Comment expliquer la résurgence des coups d’État au Sahel et en Afrique de l’Est et de l’Ouest? Ces mouvements émanent-ils de dynamiques politiques et sociales internes à ces pays, cherchant l’épanouissement de leur population? À quelles alliances s’attendre entre ces pays et les grandes puissances mondiales? Sommes-nous à la veille d’une reconfiguration complète du paysage géopolitique au Sahel et en Afrique?
« L’émergence d’une nouvelle géopolitique mondiale »

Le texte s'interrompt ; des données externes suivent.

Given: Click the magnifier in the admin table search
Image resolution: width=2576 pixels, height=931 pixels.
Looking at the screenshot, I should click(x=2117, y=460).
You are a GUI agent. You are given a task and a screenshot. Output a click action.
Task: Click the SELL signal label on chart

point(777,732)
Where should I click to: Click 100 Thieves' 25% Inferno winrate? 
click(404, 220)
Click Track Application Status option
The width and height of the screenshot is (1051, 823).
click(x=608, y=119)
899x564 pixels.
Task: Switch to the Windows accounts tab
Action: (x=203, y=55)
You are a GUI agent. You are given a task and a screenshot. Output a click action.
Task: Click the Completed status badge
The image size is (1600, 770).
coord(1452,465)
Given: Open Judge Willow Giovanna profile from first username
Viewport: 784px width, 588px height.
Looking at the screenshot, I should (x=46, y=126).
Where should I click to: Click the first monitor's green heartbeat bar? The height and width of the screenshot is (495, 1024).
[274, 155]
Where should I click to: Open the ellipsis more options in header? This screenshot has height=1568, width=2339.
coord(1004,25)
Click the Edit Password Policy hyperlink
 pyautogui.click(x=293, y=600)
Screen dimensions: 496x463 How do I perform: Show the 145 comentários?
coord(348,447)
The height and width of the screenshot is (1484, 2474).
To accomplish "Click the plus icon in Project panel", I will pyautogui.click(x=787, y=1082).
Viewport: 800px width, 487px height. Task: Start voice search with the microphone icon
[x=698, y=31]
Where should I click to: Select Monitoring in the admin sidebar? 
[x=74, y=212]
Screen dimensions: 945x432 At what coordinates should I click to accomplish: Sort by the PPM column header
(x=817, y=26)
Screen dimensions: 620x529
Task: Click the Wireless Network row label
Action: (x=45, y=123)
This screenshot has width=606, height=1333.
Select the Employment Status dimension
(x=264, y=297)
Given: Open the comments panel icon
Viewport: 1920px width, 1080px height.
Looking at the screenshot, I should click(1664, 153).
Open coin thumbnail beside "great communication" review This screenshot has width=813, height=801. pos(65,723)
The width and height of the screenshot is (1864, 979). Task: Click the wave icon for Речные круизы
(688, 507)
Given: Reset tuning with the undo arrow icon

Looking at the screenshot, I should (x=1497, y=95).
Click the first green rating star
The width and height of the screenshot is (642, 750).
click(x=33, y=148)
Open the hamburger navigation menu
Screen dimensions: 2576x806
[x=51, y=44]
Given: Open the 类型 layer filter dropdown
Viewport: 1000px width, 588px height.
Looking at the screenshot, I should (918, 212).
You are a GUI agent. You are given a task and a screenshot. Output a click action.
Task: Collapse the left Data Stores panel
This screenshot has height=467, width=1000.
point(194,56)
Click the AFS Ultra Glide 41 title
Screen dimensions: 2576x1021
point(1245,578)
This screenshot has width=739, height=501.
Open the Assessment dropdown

« Le coup d’État militaire de mai 2021 au Mali, mené par un groupe de jeunes colonels dirigés par Assimi Goïta, soutenu à ce jour par la majorité écrasante des Maliens, a créé une vague de solidarité avec ce pays et sa nouvelle direction dans plusieurs pays d’Afrique », affirme le Pr Brahimi El Mili, soulignant que « cette lame de fond est allée crescendo avec les pressions exercées par les puissances occidentales, notamment la France, le Royaume-Uni et les États-Unis. Ces derniers voulaient obliger Bamako à organiser rapidement des élections pour rendre, selon eux, +rapidement le pouvoir à des civils élus démocratiquement+ ».
Et d’ajouter que « les sanctions, qui se sont abattues sur le Mali, décidées par la Communauté économique des États de l’Afrique de l’Ouest (CEDEAO), une organisation sous contrôle français, ont renforcé le ressentiment des populations africaines à l’égard de la France, qui a par ailleurs adoubé sans sourciller le pouvoir militaire au Tchad, dirigé par le général Mahamat Idriss Déby Itno, fils de feu l’ex-chef d’État. Le même comportement envers les Tchadiens a été observé à l’égard de la junte militaire qui gouverne la Guinée-Conakry, toujours membre de la CEDEAO au moment où le Mali est suspendu, depuis le renversement du Président Alpha Condé en septembre 2021 ».
Ainsi, pour l’interlocuteur de Sputnik, « l’échec de la tentative de changement de régime au Kazakhstan a acté la mort des révolutions de couleurs, après l’intervention des armées de l’Organisation du traité de sécurité collective (OTSC), dont l’armée russe, qui ont rétabli l’ordre en moins d’une semaine, dans un contexte de structuration et de montée en puissance de l’axe de la résistance eurasien Chine-Russie-Iran, comme dans le cas de la crise ukrainienne, augure l’émergence d’une nouvelle géopolitique mondiale ».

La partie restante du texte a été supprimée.